Page -
════════════════

Catalogers enjoyed a blissful business model. They targeted the customer they wanted to acquire, or they sent catalogs to best customers, in an effort to increase customer loyalty.
Online marketing ends that wonderful fairy tale. Take paid search. You pay for a keyword. Customers click on your link, and hopefully purchase merchandise.
Who clicked on that link? Existing, loyal customers? Inactive customers? First time purchasers?
Multichannel retailers with good customer databases know the percentage of paid search respondents who are existing customers. The greater the percentage, the less effective paid search might be over time, as you simply pay Google to steer your existing customers back to you.
More important, however, is the loss of control over the growth of your online channel. With catalogs, you set aside a portion of your circulation for prospecting purposes. You strategically determine the long-term growth rate of your business. With search (especially with natural search), you don't control the long-term growth rate of your business. Google determines the long-term growth rate of your business.

════════════════

What this exercise asks -
**a)** From the passage on catalog and search marketing, list the kinds of customers it asks about as possibly having clicked a paid search link.
**b)** Extend the passage on catalog and search marketing with the next few sentences after its final line.
The lines further down have no connection to the passage on catalog and search marketing.

Given data -
════════════════

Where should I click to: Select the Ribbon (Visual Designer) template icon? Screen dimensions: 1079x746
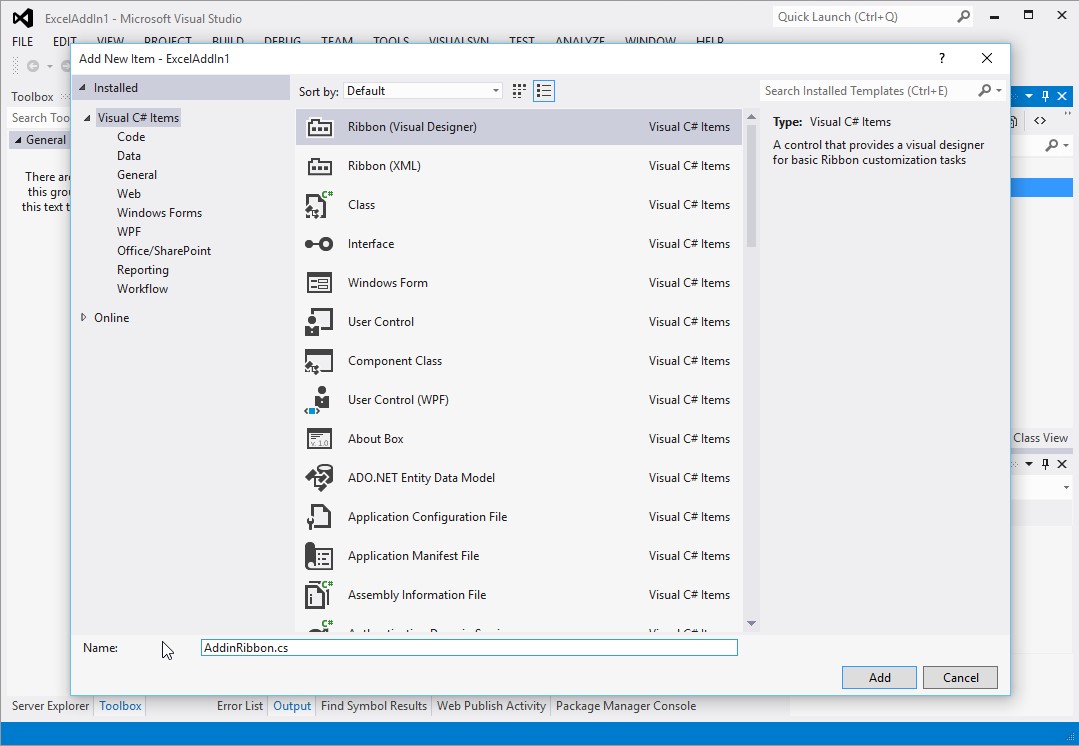319,127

════════════════

Answers below -
**a)** Existing, loyal customers; inactive customers; first time purchasers.

**b)**
Multichannel CEOs and CMOs: Your task for Tuesday morning is to sit down with your analytical folks, and learn if Google drives existing customers to your site, or new customers to your site. If Google is used by your existing customer base, you have the potential for long-term growth problems, as you may not have a healthy source of new customers to prospect to. If this is the case, today is a good time to start considering how you will find new customers.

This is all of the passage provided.